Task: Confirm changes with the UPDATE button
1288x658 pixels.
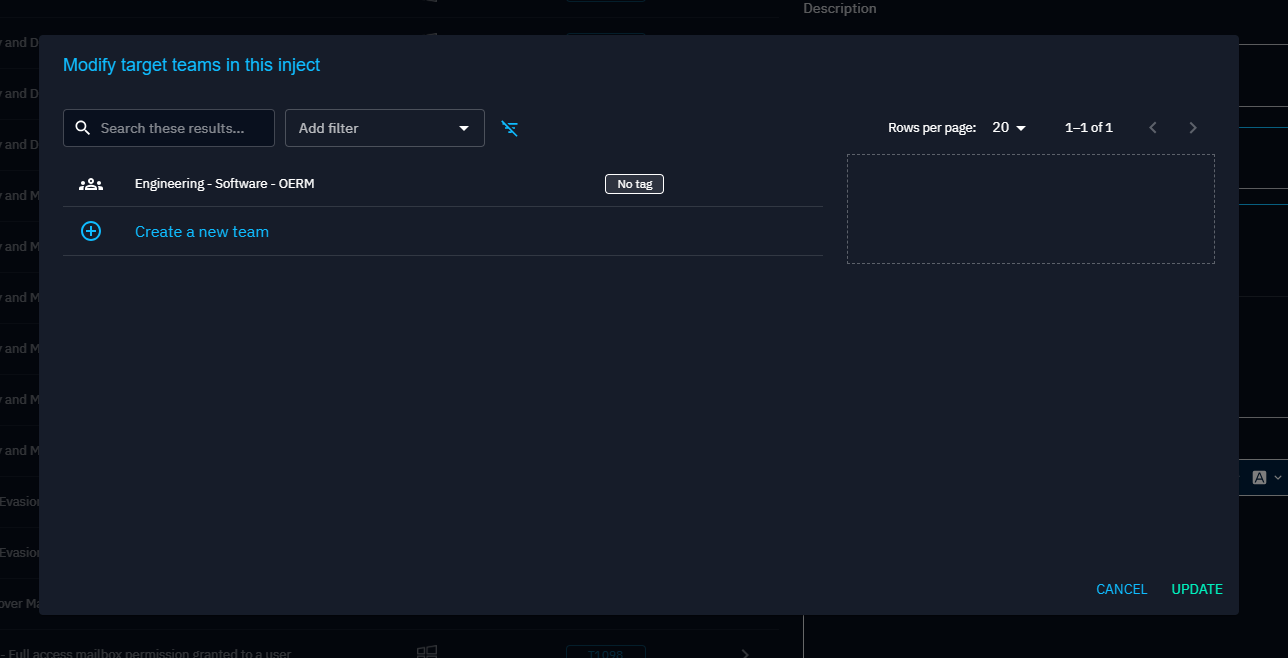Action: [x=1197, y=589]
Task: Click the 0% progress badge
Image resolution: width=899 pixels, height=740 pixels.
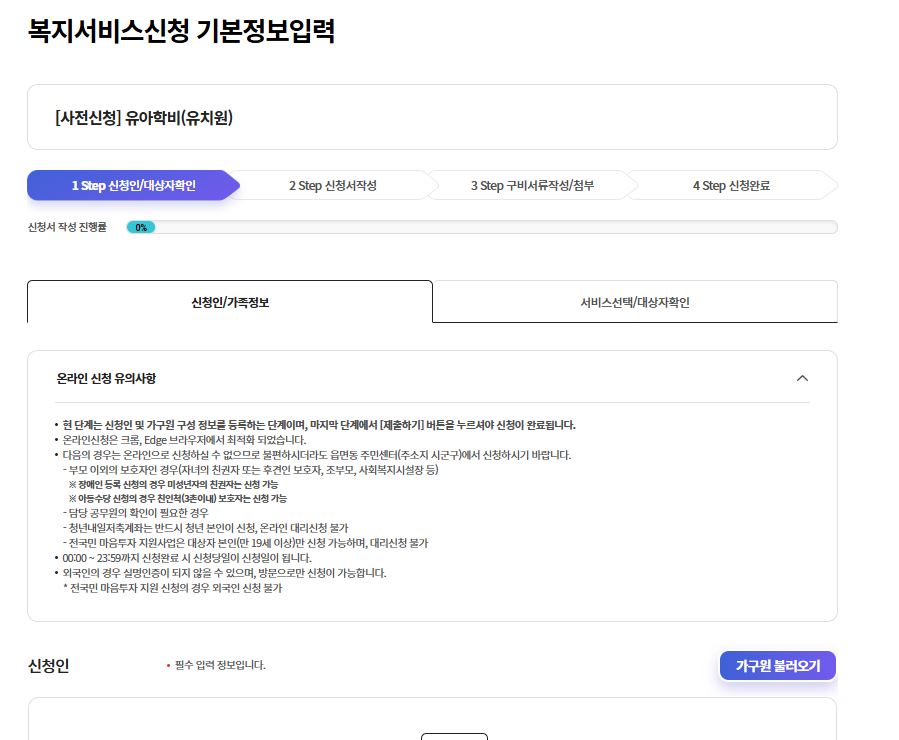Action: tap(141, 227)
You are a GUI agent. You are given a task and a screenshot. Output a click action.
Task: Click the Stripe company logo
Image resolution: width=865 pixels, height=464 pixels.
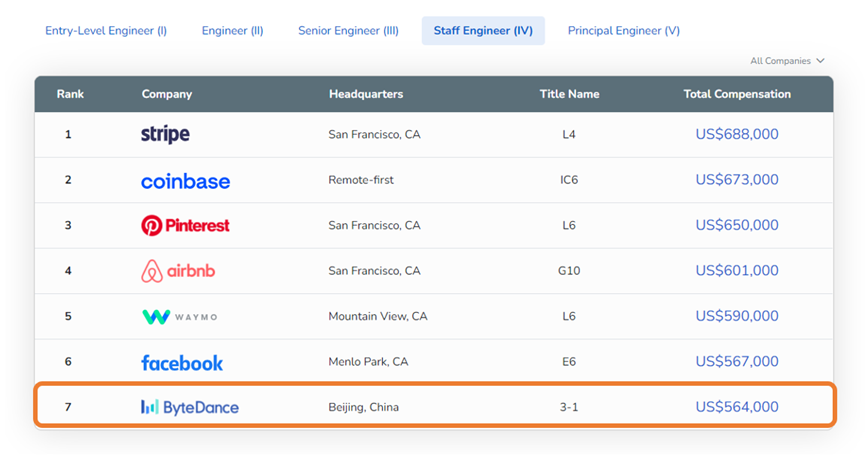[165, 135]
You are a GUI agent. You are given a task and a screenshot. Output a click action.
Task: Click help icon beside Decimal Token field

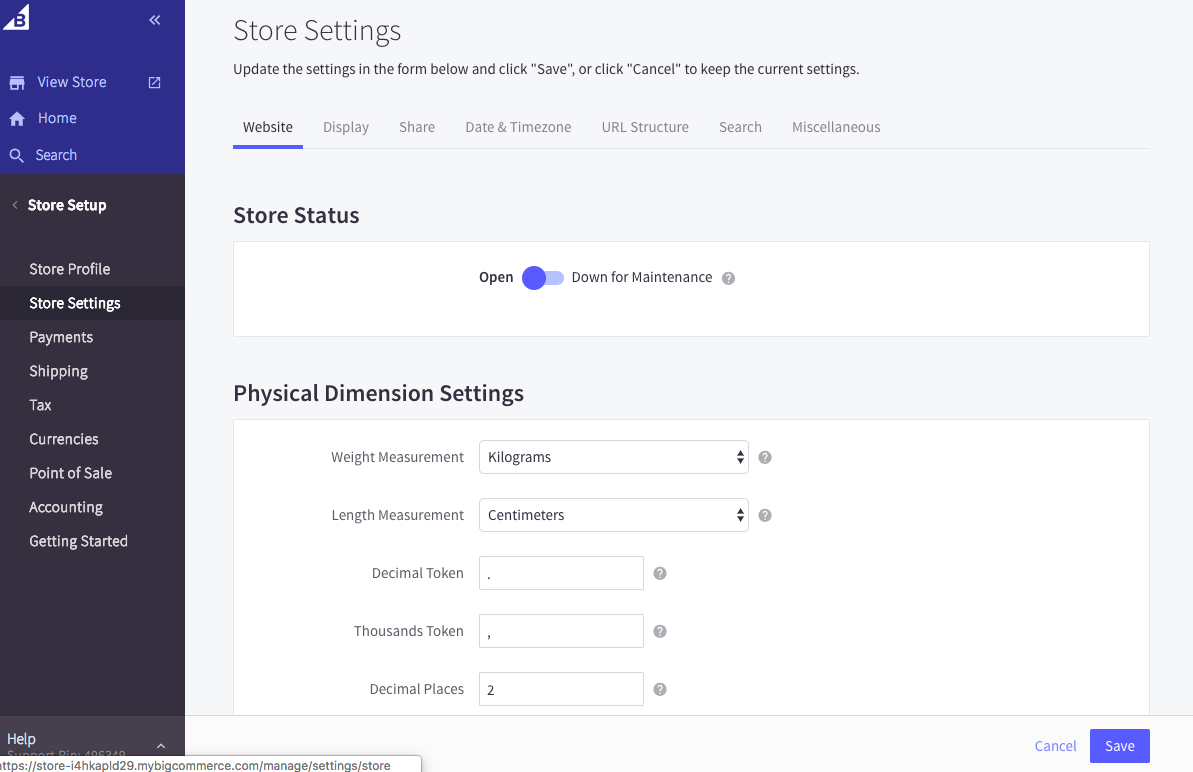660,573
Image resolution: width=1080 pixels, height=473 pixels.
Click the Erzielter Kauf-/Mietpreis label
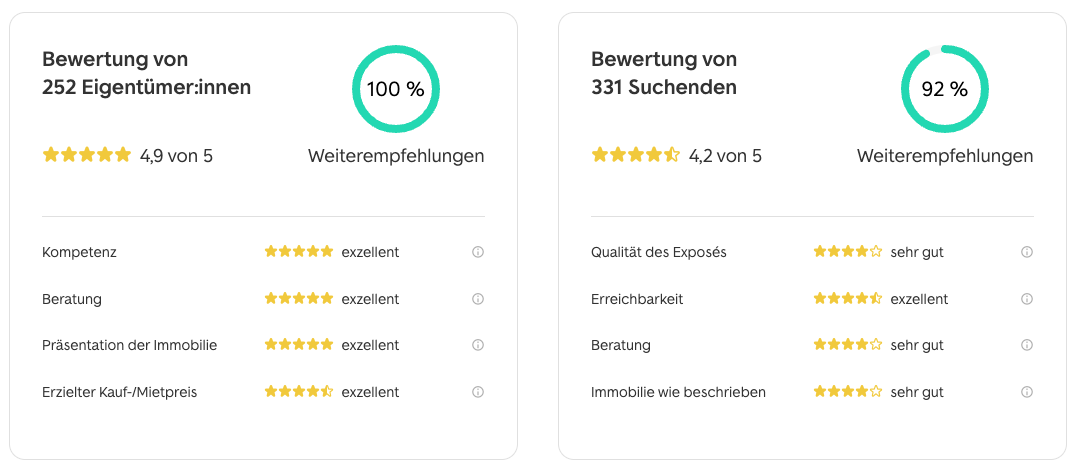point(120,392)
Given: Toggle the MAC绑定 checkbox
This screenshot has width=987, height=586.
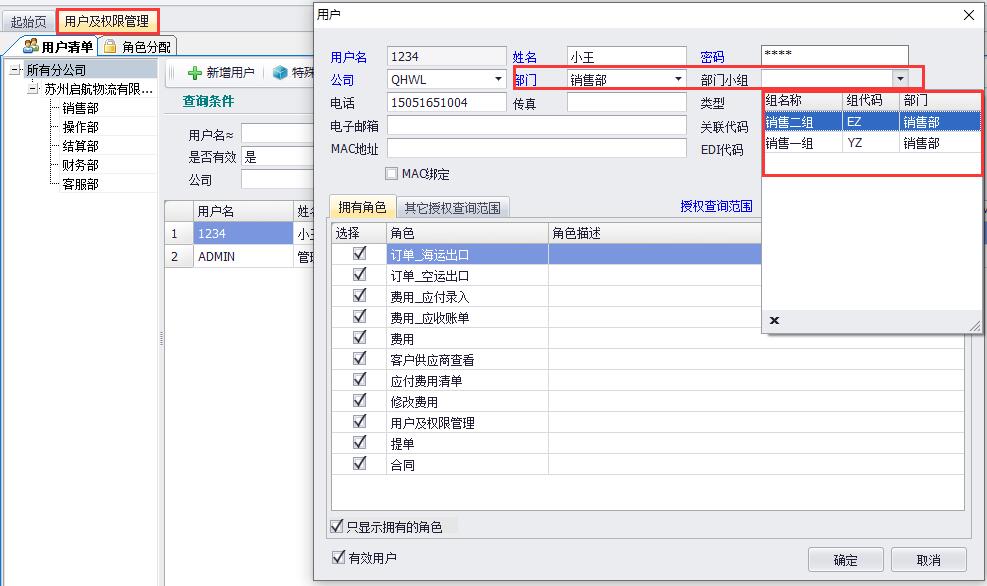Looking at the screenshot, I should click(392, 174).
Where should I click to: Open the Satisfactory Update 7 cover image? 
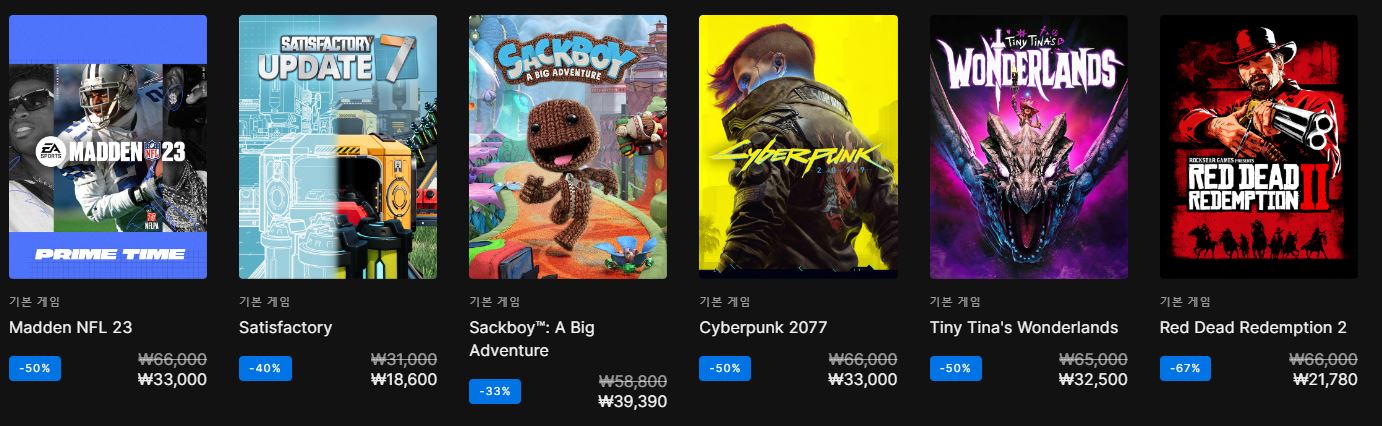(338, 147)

Requirement — Give again exactly the lines from the one holding "Click the Erzielter Kauf-/Mietpreis label" to the final line of the records, both ends included; any pictures stay out.

Written reply —
Click the Erzielter Kauf-/Mietpreis label
point(120,392)
Given: Toggle the MAC绑定 checkbox
This screenshot has width=987, height=586.
Looking at the screenshot, I should click(392, 174).
Where should I click to: Open the Satisfactory Update 7 cover image? 
(338, 147)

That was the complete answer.